Boost logo

Boost :

Subject: Re: [boost] [General] Always treat std::strings as UTF-8? (was [Process] List of small issues)
From: Alexander Lamaison (awl03_at_[hidden])
Date: 2011-01-14 08:47:13


> On Fri, 14 Jan 2011 00:48:43 -0800 (PST), Artyom wrote:
>
> >>
> > Most platforms have a notion of a 'default' encoding. On Linux, the is
> > usually UTF-8 but isn't guaranteed to be. On Windows this is the active
> > local codepage (i.e. *not* UTF-8) for char and UCS2 for wchar_t.
> >
> > The safest approach (and the one taken by the STL and boost) is to assume
> > the strings are in this OS's default encoding unless explicitly known to be
> > otherwise.
>
> Two problems with this approach:
>
> - Even if the encoding under POSIX platforms is not UTF-8 you will
> be still able to open files, close them, stat on them and do any
> other operations regardless encoding as POSIX API is encoding
> agnostic, this is why it works well.

This isn't a problem, right? This is exactly why it _does_ work :D Assume
the strings are in OS-default encoding, don't mess with them, hand them to
the OS API which knows how to treat them.

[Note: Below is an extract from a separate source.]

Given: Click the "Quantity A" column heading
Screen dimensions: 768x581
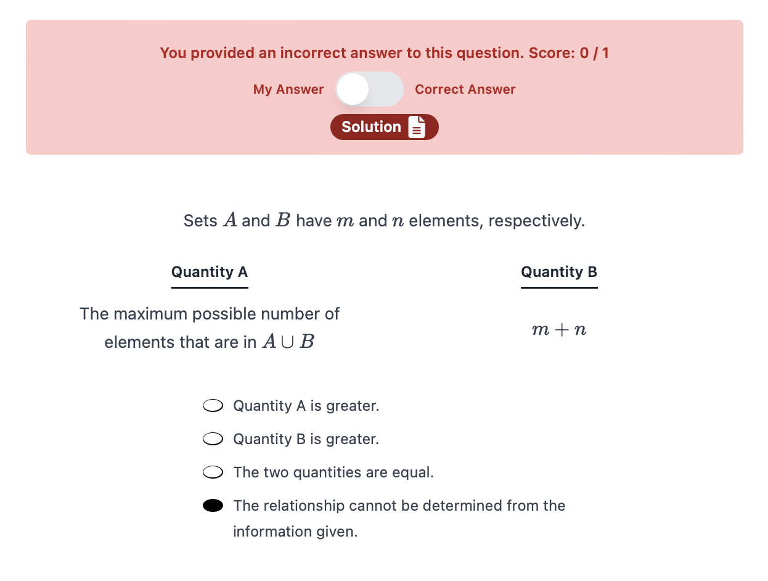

> - Under Windows, on the other hand you CAN NOT do everything with narrow
> strings. For example you can't create file "שלום-سلام-pease-Мир.txt"
> using char * API. And this has very bad consequences.

This is indeed true. I was just describing the situation where the string
came from the result of one call and was being passed around. If you want
to manipulate the strings, things become more tricky.

> > This means you can pass these strings around freely without
> > worrying about their encoding because, eventually, they get passed to an OS
> > call which knows how to handle them.
>
> You can't under Windows... "ANSI" API is limited.

You've missed where I said "pass these strings around". I'm not suggesting
you can change them. But you can take a narrow string returned by an OS
call and pass it to another OS call without any problems.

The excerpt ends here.